Ocular Redness – II: Progress in Development of Therapeutics for the Management of Conjunctival Hyperemia

Rohan Bir Singh a, Lingjia Liu a, Ann Yung a, Sonia Anchouche a,b, Sharad K Mittal a, Tomas Blanco a, Thomas H Dohlman a, Jia Yin a, Reza Dana a
PMCID: PMC8328932  NIHMSID: NIHMS1708204  PMID: 34000363

Abstract

Conjunctival hyperemia is one of the most common causes for visits to primary care physicians, optometrists, ophthalmologists, and emergency rooms. Despite its high incidence, the treatment options for patients with conjunctival hyperemia are restricted to over-the-counter drugs that provide symptomatic relief due to short duration of action, tachyphylaxis and rebound redness. As our understanding of the immunopathological pathways causing conjunctival hyperemia expands, newer therapeutic targets are being discovered. These insights have also contributed to the development of animal models for mimicking the pathogenic changes in microvasculature causing hyperemia. Furthermore, this progress has catalyzed the development of novel therapeutics that provide efficacious, long-term relief from conjunctival hyperemia with minimal adverse effects.

Keywords: conjunctival vasculature, microcirculation, hyperemia, ocular redness, conjunctivitis

1. INTRODUCTION

Conjunctival hyperemia is the pathological vasodilatory response of the microvasculature in conjunctival tissue, which has the highest intensity at the fornices and fades toward the limbus [1,2]. It is caused by a wide range of etiologies with distinct immunopathological mechanisms and is the most common non-refractive ocular complaint requiring medical care.[3] According to one study, ocular complaints are the reason for 2-3% of patient visits to primary care physicians and emergency facilities, of which the majority are for treatment of conjunctival hyperemia. This incidence is expected to rise in the coming years due to changing environment and evolving human behavior. [4-6] Due to its ubiquity, ocular hyperemia not only impacts patients with direct costs in the form of consultations and pharmaceutical therapies but also indirectly due to its impact on social and work routines.

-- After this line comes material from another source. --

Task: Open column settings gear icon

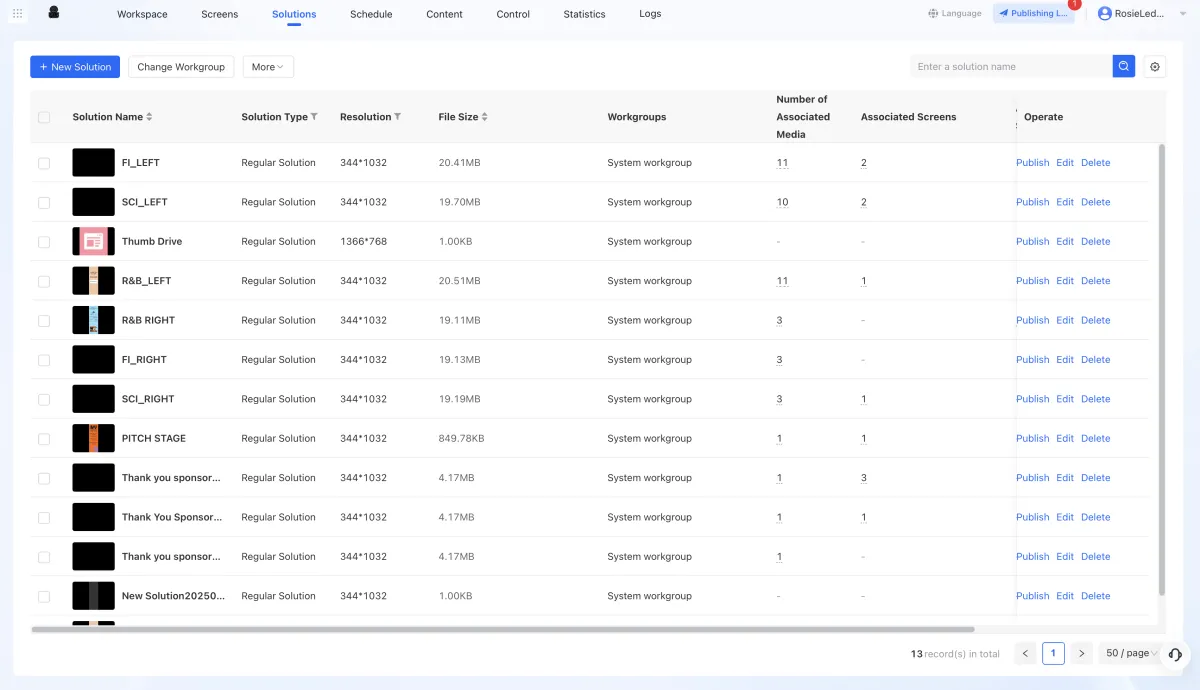Action: pyautogui.click(x=1155, y=67)
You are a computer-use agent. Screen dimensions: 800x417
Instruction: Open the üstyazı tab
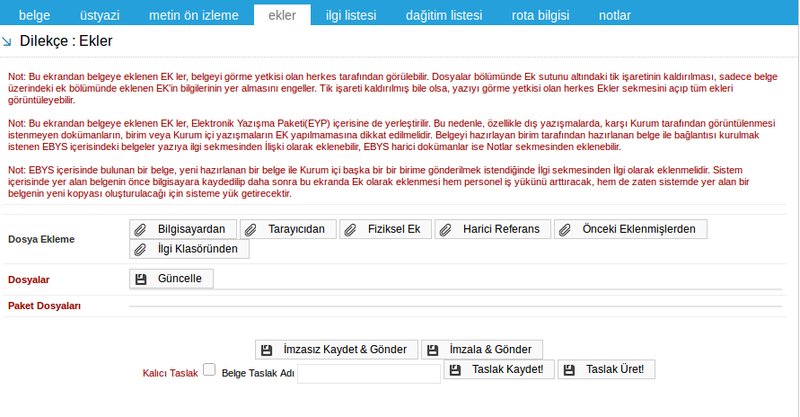click(101, 16)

Currently, ophthalmic decongestants are the most commonly prescribed drugs for the treatment of conjunctival hyperemia. In the United States, the over-the-counter (OTC) eye-care market represents approximately $500-$700 million of sales annually. Redness relief products comprise 37% of unit sales, whereas redness and allergy relief therapies represent close to 60%.[4] However, these eye drops offer no long-term benefits due to their short duration of action, tachyphylaxis, and rebound redness. [5] Adverse effects from continuous use of ocular decongestants present a challenge in treating patients with chronic or recurrent disease, rendering their use ineffective for long-term management. The lack of treatment options for efficacious long-term management of conjunctival hyperemia highlights the necessity for a more thorough understanding of relevant pathological mechanisms underpinning this clinical presentation and the need to develop therapeutic options with fewer adverse effects.

Herein, we evaluate the available animal models that replicate the human disease and are essential tools for translating the research from bench to clinics. We evaluate the currently available therapeutic modalities for efficacious treatment of conjunctival hyperemia. Lastly, we provide insights into the development of novel therapies to manage conjunctival hyperemia and targets that may be of interest.

2. ANIMAL MODELS FOR CONJUNCTIVAL HYPEREMIA

As our understanding of complex immunological mechanisms that cause these changes at the ocular surface evolves, these processes are modeled in laboratory animals to further deepen our understanding of the pathophysiology of conjunctival hyperemia and develop novel therapies.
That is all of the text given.